Myrte, marguerite, menthe, mercure, encens… L’analyse par une équipe française des restes du cœur embaumé du roi anglais Richard Cœur de Lion, plus de 800 ans après sa mort, révèle une procédure de conservation très élaborée, inspirée par les textes bibliques.

C’est le plus vieux cœur embaumé étudié en France. Les résultats sont publiés jeudi en ligne par la revue Scientific Reports, du groupe britannique Nature.

« C’était un embaumement extrêmement complexe, extrêmement élaboré », a expliqué à l’AFP Philippe Charlier, chef de file de l’équipe de médecins légistes, anthropologues et scientifiques qui a mené l’enquête.

Spécialiste d’anthropologie médico-légale, Philippe Charlier est notamment à l’origine de l’authentification de la tête momifiée du roi de France Henri IV.

Son équipe a passé au crible un échantillon de 2 grammes, sur près de 80 grammes de restes du coeur de Richard Ier, roi croisé surnommé « Richard Cœur de Lion », aujourd’hui réduits à l’état de poussière.

Les restes du cœur de Richard Ier étaient contenus dans une boîte de plomb découverte en 1838 dans la cathédrale de Rouen et portant l’inscription « Ci-gît le cœur de Richard roi des Anglais ».

Les différents examens et analyses ont révélé « énormément de résidus différents » parfois surprenants: un métal -le mercure-, du créosote -sorte de goudron végétal-, des végétaux, aromates et épices (myrte, menthe, mais aussi encens et marguerite), et probablement de la chaux.

« On imagine que le coeur a été ouvert, pour être vidé de son sang, puis recousu, et placé ensuite dans une toile de lin », a expliqué le Dr Charlier.

« Une prouesse technique » pour l’époque, la toute fin du 12e siècle. Les premiers embaumeurs, au 12e siècle, furent les cuisiniers et les bouchers, « qui avaient l’habitude d’ouvrir des carcasses et avaient des aromates à portée de main ».

Odeur de sainteté

Selon le Dr Charlier, la présence d’encens révèle en outre « une référence christique ». « L’encens est un produit réservé à l’élite, mais surtout directement d’inspiration divine », a-t-il souligné, rappelant qu’il avait été apporté par les rois mages à Jésus à sa naissance.

L’embaumement du cœur de Richard Ier aurait ainsi eu une double fonction.

Il s’agissait d’abord d’assurer la conservation de l’organe, transporté depuis Châlus, dans le Limousin, où est mort le roi, jusqu’à Rouen, à plus de 500 km.

Conformément aux pratiques de l’époque et à ses souhaits, le corps du roi a en effet été fragmenté: ses entrailles ont été enterrées à Châlus, en territoire ennemi, son cœur, viscère noble, déposé dans un cercueil à la cathédrale de Rouen, en territoire anglais, et le reste de son corps inhumé à l’Abbaye de Fontevraud, en Anjou, auprès de son père Henri II et sa mère Aliénor d’Aquitaine.
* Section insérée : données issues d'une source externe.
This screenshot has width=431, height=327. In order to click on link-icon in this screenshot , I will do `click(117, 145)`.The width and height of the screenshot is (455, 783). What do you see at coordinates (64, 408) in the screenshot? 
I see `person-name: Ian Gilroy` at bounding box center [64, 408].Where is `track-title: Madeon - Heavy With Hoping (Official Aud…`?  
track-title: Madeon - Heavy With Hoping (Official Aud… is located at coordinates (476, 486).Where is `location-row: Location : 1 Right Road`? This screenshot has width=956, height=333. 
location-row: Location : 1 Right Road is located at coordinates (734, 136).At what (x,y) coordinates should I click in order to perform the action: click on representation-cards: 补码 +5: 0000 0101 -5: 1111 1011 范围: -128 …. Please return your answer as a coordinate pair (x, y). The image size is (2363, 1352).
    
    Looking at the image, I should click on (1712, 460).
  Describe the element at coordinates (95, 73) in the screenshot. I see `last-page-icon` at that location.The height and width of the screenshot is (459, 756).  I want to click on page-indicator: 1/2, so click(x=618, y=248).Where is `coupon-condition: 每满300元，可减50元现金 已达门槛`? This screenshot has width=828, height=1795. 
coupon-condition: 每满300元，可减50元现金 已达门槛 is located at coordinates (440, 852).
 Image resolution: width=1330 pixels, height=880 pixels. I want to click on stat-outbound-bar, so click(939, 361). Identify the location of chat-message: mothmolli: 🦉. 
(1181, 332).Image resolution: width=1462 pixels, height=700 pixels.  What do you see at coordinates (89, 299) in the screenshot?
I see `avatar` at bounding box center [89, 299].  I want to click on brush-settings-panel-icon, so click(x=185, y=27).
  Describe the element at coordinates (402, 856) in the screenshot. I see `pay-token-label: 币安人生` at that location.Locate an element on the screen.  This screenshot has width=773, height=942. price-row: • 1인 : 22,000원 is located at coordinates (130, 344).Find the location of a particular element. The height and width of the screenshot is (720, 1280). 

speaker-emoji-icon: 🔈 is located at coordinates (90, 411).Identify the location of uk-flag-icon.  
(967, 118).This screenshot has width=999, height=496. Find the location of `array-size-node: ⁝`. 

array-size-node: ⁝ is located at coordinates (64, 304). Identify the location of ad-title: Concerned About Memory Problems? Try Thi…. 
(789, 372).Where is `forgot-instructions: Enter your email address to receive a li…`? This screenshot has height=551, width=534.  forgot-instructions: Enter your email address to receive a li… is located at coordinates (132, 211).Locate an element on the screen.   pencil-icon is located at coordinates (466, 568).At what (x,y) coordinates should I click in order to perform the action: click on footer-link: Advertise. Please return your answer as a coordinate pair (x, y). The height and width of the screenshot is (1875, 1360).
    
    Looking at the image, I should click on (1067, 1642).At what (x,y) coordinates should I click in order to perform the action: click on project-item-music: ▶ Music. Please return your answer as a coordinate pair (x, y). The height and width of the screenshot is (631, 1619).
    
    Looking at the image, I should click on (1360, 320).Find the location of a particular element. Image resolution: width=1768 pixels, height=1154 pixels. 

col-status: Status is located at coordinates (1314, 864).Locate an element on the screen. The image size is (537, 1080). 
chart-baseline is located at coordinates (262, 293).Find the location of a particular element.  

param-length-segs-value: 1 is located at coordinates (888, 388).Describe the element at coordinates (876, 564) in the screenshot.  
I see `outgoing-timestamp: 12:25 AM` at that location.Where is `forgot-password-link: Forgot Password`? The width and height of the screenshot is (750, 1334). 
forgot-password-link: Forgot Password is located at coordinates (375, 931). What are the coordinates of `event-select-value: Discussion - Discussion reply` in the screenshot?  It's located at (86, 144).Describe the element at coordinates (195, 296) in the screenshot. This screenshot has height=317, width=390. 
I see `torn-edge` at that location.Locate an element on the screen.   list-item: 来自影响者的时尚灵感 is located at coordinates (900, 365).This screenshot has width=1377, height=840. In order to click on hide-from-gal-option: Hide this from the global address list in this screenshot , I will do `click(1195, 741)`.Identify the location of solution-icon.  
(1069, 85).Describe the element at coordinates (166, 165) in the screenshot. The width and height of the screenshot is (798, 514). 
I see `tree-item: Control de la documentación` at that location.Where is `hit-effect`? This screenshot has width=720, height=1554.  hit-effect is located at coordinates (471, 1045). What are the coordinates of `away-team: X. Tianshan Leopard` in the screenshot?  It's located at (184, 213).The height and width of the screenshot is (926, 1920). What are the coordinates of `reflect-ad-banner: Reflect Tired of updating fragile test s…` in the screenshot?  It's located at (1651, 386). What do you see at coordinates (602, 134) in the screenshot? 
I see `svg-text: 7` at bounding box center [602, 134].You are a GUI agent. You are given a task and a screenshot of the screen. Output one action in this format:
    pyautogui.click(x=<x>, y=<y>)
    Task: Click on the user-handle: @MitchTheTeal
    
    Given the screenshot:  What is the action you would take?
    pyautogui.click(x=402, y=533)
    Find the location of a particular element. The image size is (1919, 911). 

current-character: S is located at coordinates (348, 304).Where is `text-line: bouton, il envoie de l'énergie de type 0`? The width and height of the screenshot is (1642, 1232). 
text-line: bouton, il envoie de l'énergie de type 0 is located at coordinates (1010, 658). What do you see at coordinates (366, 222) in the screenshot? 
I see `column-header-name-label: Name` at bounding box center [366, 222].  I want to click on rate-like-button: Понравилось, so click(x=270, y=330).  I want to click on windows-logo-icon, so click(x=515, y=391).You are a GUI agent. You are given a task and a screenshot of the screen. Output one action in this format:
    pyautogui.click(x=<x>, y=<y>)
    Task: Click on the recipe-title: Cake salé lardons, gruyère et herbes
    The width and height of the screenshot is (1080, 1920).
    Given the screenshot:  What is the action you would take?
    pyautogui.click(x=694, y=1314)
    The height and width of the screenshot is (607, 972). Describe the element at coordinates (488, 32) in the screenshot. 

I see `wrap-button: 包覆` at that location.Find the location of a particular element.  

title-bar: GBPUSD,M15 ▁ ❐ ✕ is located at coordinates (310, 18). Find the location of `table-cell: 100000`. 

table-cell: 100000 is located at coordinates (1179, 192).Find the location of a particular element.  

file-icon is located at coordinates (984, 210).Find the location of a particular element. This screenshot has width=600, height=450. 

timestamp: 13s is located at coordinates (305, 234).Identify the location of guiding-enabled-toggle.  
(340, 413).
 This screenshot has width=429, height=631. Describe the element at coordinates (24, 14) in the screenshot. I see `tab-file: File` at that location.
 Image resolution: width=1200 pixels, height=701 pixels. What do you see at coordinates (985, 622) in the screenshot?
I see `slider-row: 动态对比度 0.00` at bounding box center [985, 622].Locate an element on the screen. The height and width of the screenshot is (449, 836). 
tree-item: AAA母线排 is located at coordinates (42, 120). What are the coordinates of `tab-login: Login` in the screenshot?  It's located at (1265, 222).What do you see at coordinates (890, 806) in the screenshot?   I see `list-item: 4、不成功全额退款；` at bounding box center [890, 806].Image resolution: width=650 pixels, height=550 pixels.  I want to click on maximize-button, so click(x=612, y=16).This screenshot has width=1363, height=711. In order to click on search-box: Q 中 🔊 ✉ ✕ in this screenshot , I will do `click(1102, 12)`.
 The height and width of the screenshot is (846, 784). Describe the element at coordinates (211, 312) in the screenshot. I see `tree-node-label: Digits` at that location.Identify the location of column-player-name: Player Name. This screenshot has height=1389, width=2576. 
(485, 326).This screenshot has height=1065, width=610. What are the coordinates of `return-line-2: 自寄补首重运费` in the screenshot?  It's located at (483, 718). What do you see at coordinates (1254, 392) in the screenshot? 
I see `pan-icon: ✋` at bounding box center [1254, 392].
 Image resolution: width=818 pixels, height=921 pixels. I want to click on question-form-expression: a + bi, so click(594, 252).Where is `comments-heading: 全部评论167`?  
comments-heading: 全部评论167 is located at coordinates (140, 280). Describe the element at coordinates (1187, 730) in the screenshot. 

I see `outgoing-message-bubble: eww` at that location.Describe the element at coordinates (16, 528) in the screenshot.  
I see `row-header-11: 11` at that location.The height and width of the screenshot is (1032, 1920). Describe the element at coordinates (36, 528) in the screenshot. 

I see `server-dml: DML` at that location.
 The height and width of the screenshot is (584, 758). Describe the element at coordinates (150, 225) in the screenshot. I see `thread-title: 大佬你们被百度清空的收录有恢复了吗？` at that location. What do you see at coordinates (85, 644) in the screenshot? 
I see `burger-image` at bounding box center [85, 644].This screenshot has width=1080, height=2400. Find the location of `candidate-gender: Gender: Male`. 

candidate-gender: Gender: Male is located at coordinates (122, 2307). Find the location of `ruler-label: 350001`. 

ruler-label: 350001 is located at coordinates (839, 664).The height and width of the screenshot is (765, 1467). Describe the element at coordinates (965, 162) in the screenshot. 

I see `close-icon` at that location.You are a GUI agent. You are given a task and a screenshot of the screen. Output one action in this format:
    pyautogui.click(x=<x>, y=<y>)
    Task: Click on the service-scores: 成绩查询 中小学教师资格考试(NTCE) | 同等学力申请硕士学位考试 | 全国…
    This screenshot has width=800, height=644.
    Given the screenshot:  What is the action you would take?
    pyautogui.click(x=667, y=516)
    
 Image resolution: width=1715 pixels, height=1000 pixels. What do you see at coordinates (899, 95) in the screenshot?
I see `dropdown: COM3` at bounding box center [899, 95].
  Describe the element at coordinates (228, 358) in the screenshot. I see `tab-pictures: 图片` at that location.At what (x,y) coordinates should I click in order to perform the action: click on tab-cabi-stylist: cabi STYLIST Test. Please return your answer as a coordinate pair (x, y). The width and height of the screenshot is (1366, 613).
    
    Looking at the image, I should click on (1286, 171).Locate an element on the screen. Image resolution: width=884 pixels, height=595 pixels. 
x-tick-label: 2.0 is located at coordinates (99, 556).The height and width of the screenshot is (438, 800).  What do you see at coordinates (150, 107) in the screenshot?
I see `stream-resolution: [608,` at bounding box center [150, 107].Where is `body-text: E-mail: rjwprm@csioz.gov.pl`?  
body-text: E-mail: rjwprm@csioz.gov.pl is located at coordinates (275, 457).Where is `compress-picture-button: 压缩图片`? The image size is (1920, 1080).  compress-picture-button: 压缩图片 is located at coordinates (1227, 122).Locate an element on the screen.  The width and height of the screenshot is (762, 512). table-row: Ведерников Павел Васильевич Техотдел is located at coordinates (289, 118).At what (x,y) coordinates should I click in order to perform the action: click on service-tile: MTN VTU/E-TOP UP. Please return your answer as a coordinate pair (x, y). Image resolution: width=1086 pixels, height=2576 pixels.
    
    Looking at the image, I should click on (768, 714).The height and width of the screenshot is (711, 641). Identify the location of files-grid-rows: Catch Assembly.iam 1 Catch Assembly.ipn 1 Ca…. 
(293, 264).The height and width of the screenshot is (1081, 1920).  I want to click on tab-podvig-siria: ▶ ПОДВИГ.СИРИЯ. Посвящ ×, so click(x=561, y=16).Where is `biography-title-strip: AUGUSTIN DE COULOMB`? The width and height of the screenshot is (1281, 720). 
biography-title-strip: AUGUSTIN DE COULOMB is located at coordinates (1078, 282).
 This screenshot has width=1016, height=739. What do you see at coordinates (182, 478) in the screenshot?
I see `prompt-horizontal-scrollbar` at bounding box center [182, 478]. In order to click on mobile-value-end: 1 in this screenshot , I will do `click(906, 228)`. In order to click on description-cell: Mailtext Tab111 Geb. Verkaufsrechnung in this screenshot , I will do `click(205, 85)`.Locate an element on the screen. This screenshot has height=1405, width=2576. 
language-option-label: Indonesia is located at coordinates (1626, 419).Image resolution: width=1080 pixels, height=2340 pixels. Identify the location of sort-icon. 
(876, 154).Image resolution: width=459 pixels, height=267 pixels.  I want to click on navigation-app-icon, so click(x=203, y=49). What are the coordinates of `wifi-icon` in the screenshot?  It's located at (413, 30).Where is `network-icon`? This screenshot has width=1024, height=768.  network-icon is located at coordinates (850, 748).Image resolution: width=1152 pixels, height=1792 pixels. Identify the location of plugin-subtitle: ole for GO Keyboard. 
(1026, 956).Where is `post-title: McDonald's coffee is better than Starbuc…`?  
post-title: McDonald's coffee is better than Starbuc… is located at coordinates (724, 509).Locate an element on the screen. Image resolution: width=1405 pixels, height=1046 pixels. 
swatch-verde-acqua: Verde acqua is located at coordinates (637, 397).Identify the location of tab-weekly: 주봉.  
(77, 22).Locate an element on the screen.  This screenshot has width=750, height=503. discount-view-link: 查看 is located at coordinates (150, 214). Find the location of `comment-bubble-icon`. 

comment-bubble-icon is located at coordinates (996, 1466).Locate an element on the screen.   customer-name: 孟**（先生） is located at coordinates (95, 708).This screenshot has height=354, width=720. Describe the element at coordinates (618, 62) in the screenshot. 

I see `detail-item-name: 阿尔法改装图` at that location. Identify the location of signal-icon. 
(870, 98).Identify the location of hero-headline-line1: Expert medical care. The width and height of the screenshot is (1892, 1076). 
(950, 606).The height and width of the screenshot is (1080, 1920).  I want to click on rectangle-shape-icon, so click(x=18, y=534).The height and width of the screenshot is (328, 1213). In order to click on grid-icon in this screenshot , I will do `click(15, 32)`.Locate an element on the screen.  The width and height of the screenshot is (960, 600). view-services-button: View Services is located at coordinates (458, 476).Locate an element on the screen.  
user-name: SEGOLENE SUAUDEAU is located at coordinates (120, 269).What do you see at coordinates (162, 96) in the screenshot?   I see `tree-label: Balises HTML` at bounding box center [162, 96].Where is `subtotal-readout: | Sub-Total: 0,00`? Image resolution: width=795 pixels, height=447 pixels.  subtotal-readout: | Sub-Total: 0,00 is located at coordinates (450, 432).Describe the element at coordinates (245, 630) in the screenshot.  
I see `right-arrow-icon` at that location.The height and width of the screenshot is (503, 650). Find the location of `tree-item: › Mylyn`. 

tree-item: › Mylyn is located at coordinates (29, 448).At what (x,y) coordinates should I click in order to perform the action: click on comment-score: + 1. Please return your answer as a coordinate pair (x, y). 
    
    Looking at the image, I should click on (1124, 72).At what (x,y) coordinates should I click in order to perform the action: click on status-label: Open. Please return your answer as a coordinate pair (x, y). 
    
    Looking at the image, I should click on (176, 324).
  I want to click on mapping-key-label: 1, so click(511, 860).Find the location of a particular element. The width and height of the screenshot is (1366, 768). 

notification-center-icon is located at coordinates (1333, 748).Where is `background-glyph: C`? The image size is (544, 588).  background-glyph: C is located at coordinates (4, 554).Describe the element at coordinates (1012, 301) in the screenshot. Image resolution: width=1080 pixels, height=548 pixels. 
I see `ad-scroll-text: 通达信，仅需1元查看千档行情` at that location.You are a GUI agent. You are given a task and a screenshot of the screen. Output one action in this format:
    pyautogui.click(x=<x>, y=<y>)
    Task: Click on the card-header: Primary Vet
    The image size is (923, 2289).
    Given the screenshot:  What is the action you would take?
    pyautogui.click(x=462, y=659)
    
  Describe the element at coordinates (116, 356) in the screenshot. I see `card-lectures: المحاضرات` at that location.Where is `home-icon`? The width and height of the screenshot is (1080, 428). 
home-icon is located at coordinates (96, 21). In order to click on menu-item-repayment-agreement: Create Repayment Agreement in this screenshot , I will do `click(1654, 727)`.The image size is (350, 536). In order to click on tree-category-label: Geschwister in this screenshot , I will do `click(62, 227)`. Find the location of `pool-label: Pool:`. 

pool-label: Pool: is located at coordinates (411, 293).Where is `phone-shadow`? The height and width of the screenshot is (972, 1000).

Selon le Dr Charlier, « l’extrême soin donné au cœur et l’usage d’aromates lui donnant une odeur se rapprochant de l’odeur de sainteté » auraient pu avoir également pour dessein d’accélérer son accession au paradis: pour certains religieux de l’époque, le chevalier légendaire avait commis assez de crimes, notamment en Terre Sainte, pour justifier un séjour de 33 ans au purgatoire.

Figure emblématique du Moyen-Age, Richard Cœur de Lion est mort en 1199, à 41 ans, des suites d’une blessure à l’épaule par un carreau d’arbalète.

L’équipe du Dr Charlier a observé sur les restes du cœur des bactéries et des champignons, sans être en mesure de déterminer s’ils sont liés à la blessure, donc à la cause de la mort (septicémie, gangrène), ou à une dégradation post-mortem. « On n’a rien appris de plus sur la cause de la mort de Richard Cœur de Lion », a indiqué Philippe Charlier (Hôpital Raymond Poincaré – Assistance publique-Hôpitaux de Paris/Université de Versailles-Saint-Quentin-en-Yvelines).

Le mythe de Richard Cœur de Lion a été popularisé au début du XIXe siècle par Walter Scott, dans son roman Ivanhoé, puis au cinéma: « La Rose et la Flèche » (1976), « Robin des Bois, prince des voleurs » (1991), ou encore « Robin des Bois » (2010) de Ridley Scott…

Le Dr Charlier, quant à lui, n’en a pas fini avec les Anglais. Il travaille actuellement sur les restes du duc de Bedford, aussi appelé Jean de Lancastre, « qui a mis Jeanne d’Arc au feu ».